To compare initial titers, duration, and residual clinical protection of passively transferred bovine respiratory syncytial virus (BRSV) nasal immunoglobulin (Ig) G-1 and IgA, and serum neutralizing (SN) antibodies.
40 three-month-old beef steers born either to unvaccinated or vaccinated cows.
During the last trimester of gestation, cows were assigned randomly to either vaccinated or unvaccinated groups. Calves were grouped on the basis of whether they nursed colostrum from unvaccinated dams (NO-VACC group; n = 20) versus dams vaccinated with 2 doses of an inactivated BRSV vaccine (VACC group; n = 20). At 3 months of age, calves were challenged with BRSV. Respiratory signs were scored. Nasal BRSV IgG-1 and IgA and SN antibodies were compared before and after the challenge. The presence of BRSV in nasal secretions was evaluated by reverse transcription-PCR assays.

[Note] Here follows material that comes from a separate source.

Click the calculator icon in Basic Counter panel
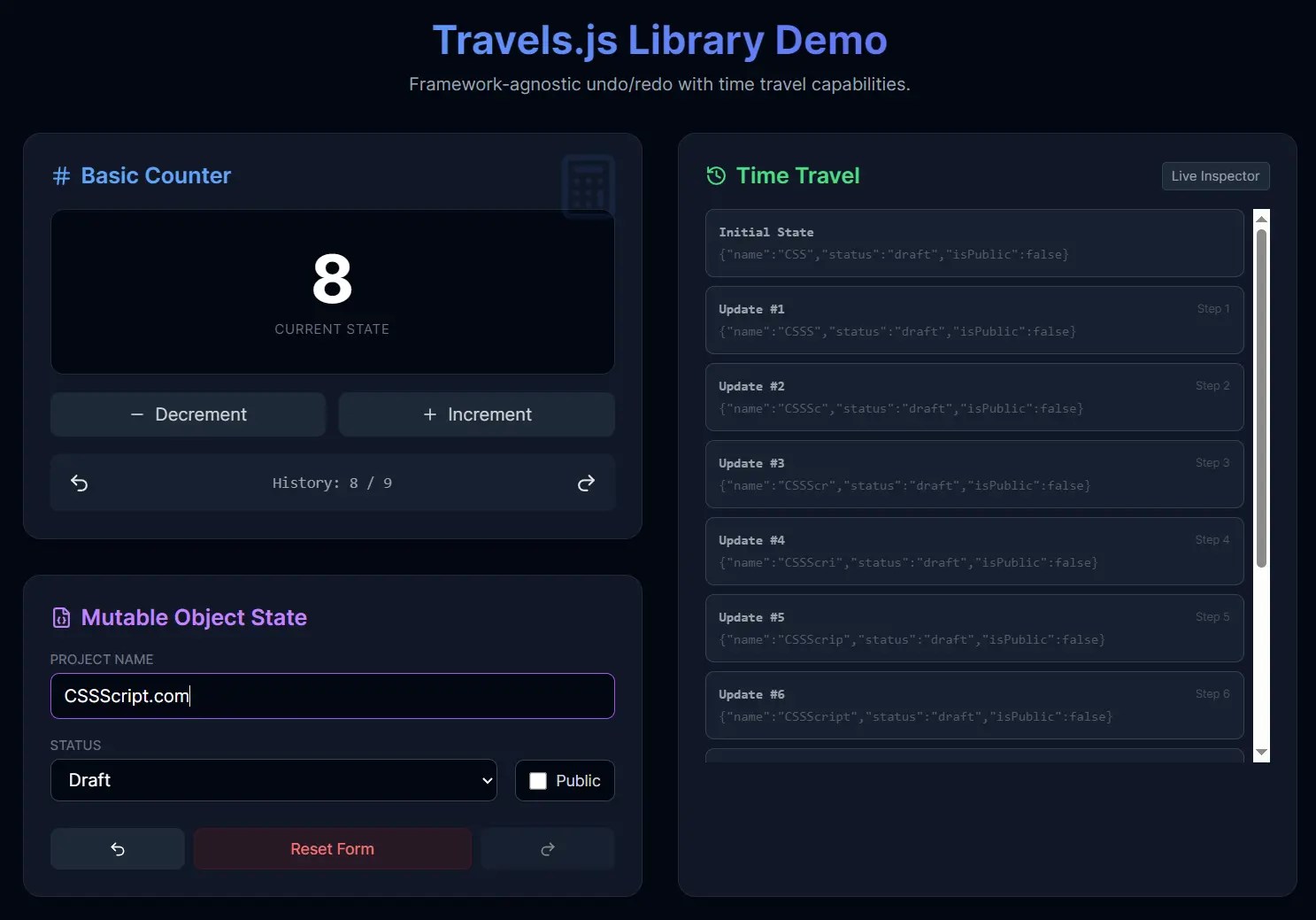1316x920 pixels. [x=587, y=186]
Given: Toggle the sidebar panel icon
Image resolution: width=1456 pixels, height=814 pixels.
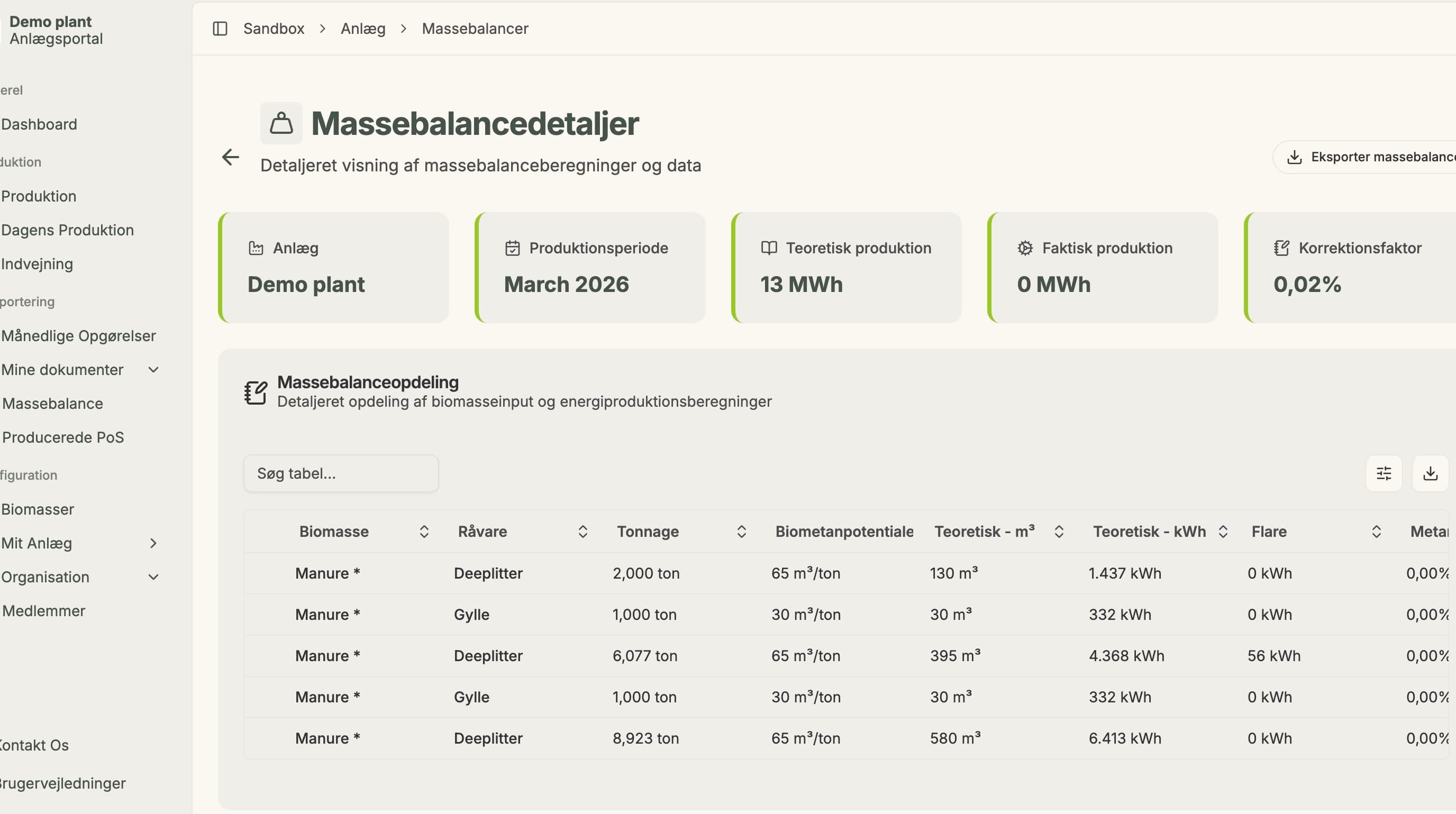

Respiratory scores after BRSV challenge were similar between treatment groups. Nasal BRSV IgG-1 and SN antibodies were significantly greater in VACC calves at 48 hours of life; however, by 3 months of age, titers had decayed in both groups. Nasal BRSV IgA titers were minimal after colostrum intake and before the BRSV challenge, and increased in both groups after the challenge. The NO-VACC group had a significantly greater probability of shedding BRSV compared with VACC calves.
At 3 months of age, titers of passively transferred BRSV antibodies in VACC and NO-VACC calves had decayed to nonprotective levels. Calves born to vaccinated dams had a decreased probability of BRSV shedding; however, this was not related to differences in SN or nasal BRSV antibody titers.